5.7 Applying Autonomous Driving Prediction to Airports
Several autonomous driving prediction paradigms transfer well to airport environments:
| AD Paradigm | Airport Application |
|---|---|
| Lane graph (LaneGCN) | Taxiway/apron layout graph |
| Goal-conditioned prediction (GoRela, MTR) | Gate/runway assignment as goals |
| Joint multi-agent prediction (SceneTransformer) | Coordinated ground handling team prediction |
| Game-theoretic (GameFormer) | Aircraft-vehicle-pedestrian right-of-way negotiation |
| Occupancy flow prediction | Apron area occupancy prediction for safety zones |
| World model rollout (GAIA-1, OccWorld) | Turnaround sequence simulation and what-if analysis |
| Conditional prediction (M2I, FJMP) | "If this aircraft pushes back, how do adjacent vehicles react?" |
| Diffusion-based prediction (MotionDiffuser) | Generating diverse gate operation scenarios for robustness |
Key Adaptations Needed:
- Flight schedule integration: No analog in road driving; requires fusing structured database information with sensor observations
- Role-based agent modeling: Different vehicle/person types have fundamentally different behavior models
- Sequence-level prediction: Predicting multi-step operational sequences (turnaround), not just trajectories
- Safety zone modeling: Jet blast zones, propeller arcs, and wing sweep areas create dynamic no-go zones
- Longer horizons: Airport prediction may need 30-60 minute horizons vs. 8 seconds for driving
- Lower speeds, higher precision: Airport movements are slower but require higher positional precision due to tight clearances
6. Summary and Key Insights
Evolution of Motion Prediction
The field has evolved through several paradigms:
- Physics-based (pre-2018): Constant velocity/acceleration models
- CNN + Rasterization (2018-2020): Encode the scene as a bird's-eye-view image, use CNNs to predict
- Graph + Vectorization (2020-2022): LaneGCN, VectorNet -- represent scenes as graphs, use GNNs
- Transformer-based (2021-2023): HiVT, Wayformer, SceneTransformer -- attention mechanisms replace hand-designed interaction modules
- Language/Diffusion-based (2023-present): MotionLM, MotionDiffuser -- connect prediction to generative modeling
- World Model-based (2023-present): GAIA-1, Copilot4D, OccWorld, Vista -- learn the world dynamics and derive prediction as a consequence
Key Takeaways
Joint prediction outperforms marginal prediction -- even on marginal metrics (QCNet finding). Modeling interactions is always beneficial.

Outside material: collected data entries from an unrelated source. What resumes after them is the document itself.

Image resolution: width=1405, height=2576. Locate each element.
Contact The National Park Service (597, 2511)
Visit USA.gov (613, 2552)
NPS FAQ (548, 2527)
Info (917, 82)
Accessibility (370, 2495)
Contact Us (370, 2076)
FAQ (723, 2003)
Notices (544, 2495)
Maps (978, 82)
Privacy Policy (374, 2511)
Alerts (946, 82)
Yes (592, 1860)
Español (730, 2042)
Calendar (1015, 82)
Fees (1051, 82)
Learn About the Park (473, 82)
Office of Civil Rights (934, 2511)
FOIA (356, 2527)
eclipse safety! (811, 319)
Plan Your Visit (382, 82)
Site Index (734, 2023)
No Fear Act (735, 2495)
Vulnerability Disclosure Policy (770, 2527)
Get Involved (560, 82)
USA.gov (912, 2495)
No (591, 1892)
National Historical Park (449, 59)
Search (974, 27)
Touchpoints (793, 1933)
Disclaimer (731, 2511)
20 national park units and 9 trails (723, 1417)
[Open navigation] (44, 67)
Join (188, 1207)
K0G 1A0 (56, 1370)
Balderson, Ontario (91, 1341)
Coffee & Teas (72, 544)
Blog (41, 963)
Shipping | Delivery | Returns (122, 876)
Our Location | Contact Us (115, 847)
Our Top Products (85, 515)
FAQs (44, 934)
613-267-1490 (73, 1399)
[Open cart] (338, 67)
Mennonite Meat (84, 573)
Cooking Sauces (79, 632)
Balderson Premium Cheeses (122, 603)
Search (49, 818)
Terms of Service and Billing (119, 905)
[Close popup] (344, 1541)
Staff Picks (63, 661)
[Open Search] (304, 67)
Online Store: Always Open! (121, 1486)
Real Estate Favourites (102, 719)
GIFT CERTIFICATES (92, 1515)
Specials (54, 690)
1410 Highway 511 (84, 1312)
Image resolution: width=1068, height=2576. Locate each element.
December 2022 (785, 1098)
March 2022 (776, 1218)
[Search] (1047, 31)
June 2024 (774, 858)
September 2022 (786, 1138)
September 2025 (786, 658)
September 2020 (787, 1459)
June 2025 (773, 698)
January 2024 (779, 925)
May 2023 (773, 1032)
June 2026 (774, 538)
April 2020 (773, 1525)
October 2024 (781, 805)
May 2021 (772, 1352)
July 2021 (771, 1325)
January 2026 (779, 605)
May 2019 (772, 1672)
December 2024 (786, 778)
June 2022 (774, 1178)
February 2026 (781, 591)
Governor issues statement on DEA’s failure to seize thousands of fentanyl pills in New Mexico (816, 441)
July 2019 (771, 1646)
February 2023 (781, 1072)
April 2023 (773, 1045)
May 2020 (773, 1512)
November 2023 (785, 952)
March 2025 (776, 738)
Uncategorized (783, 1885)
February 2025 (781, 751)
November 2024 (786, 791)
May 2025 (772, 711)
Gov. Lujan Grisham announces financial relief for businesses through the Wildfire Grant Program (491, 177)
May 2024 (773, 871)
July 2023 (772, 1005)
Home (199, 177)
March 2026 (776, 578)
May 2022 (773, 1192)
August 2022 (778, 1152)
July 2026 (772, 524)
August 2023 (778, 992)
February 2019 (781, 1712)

Language modeling for trajectories (MotionLM) is a surprisingly effective paradigm that may benefit from scaling laws and architectural innovations in NLP.
World models as prediction engines represent a paradigm shift: instead of training specialized prediction modules, learn the dynamics of the world and derive predictions as rollouts.
Occupancy flow prediction is a complementary representation to trajectory prediction that handles occlusions, untracked objects, and spatial uncertainty more naturally.
Game-theoretic approaches (GameFormer) are essential for modeling the strategic aspects of multi-agent interaction that purely data-driven approaches may miss.
Airport environments are a promising but underexplored application domain where the structured nature of operations, availability of schedule data, and safety criticality make world model-based prediction particularly valuable.
The convergence of prediction and planning is accelerating: models like GenAD, Vista, and Drive-WM blur the boundary between predicting what will happen and deciding what to do.
Report compiled March 2026. Based on published research through early 2025.